__Exercise instructions__. Each line from the one containing "This screenshot has height=811, width=846." to the end of the material below is to be restated exactly, with pictures skipped.

= = = =

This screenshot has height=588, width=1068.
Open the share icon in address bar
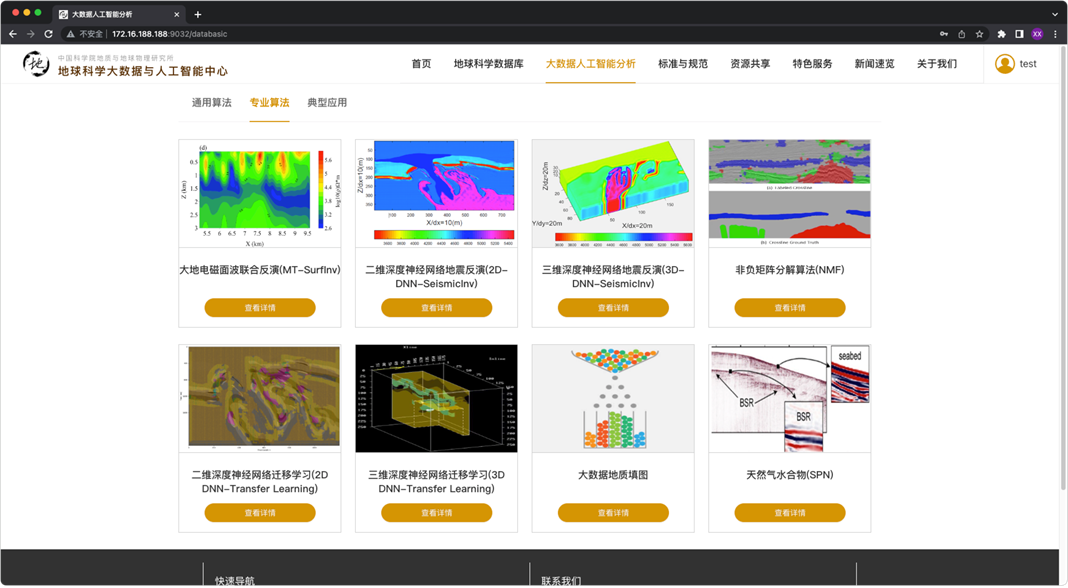[x=961, y=34]
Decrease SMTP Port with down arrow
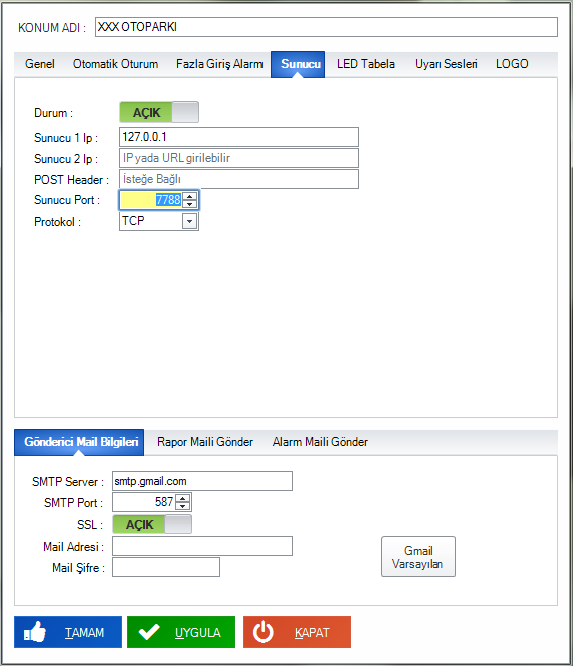The image size is (573, 666). coord(183,506)
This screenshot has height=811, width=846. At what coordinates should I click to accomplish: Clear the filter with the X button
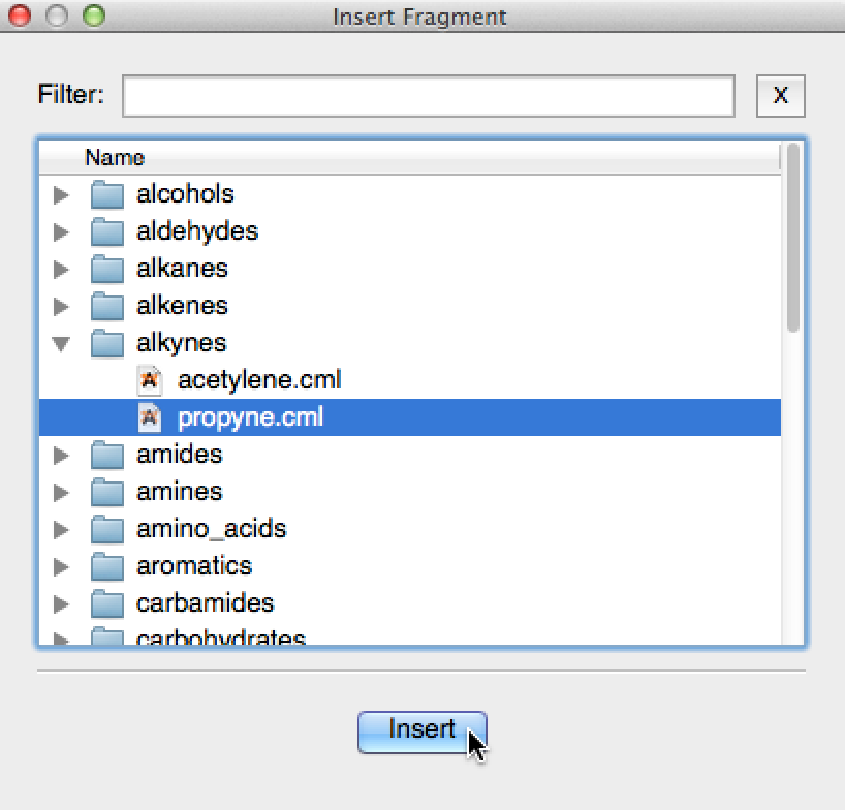(x=781, y=96)
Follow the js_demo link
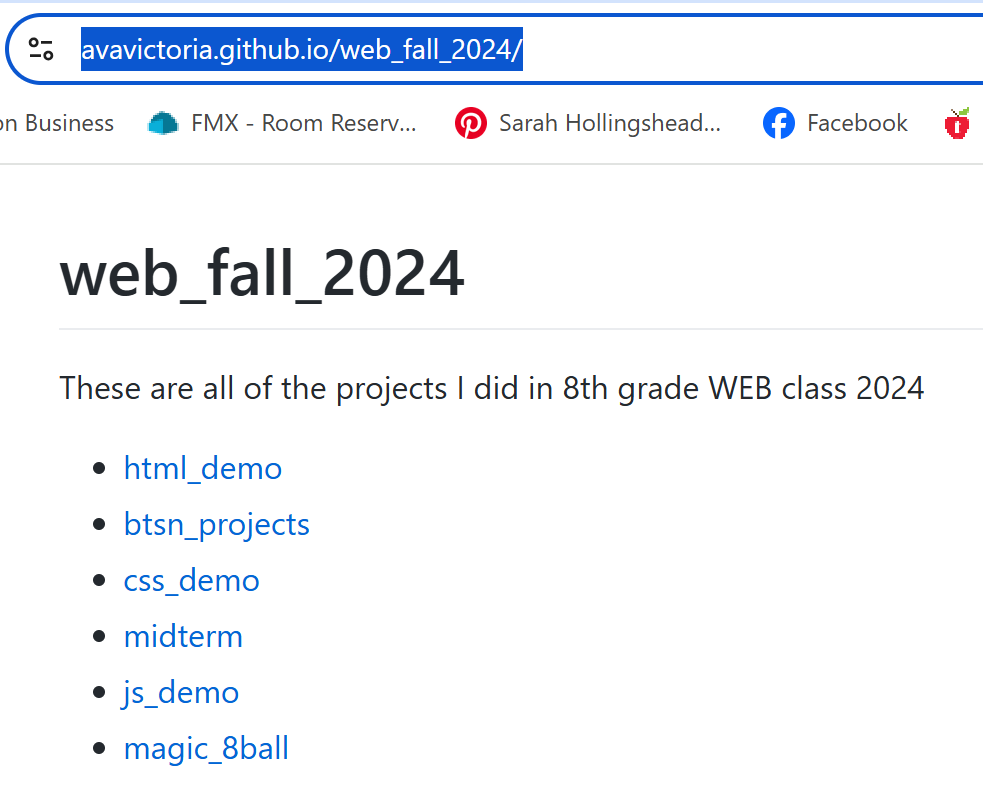983x803 pixels. [181, 693]
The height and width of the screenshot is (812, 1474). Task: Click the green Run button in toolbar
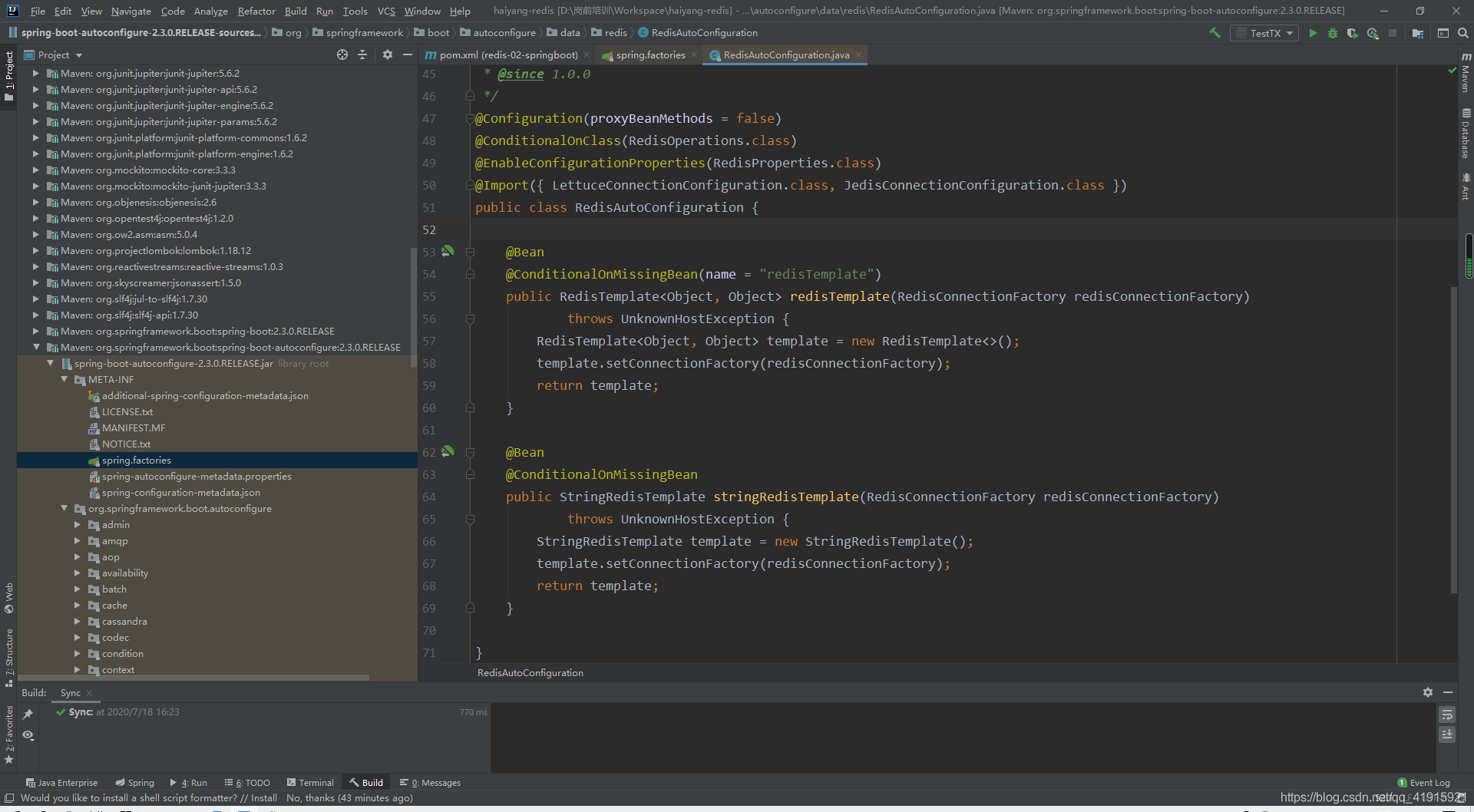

= = = =

__Result__.
This screenshot has height=811, width=846. At what coordinates should I click to accomplish: Clear the filter with the X button
(x=781, y=96)
Follow the js_demo link
983x803 pixels. [181, 693]
The height and width of the screenshot is (812, 1474). Task: Click the green Run button in toolbar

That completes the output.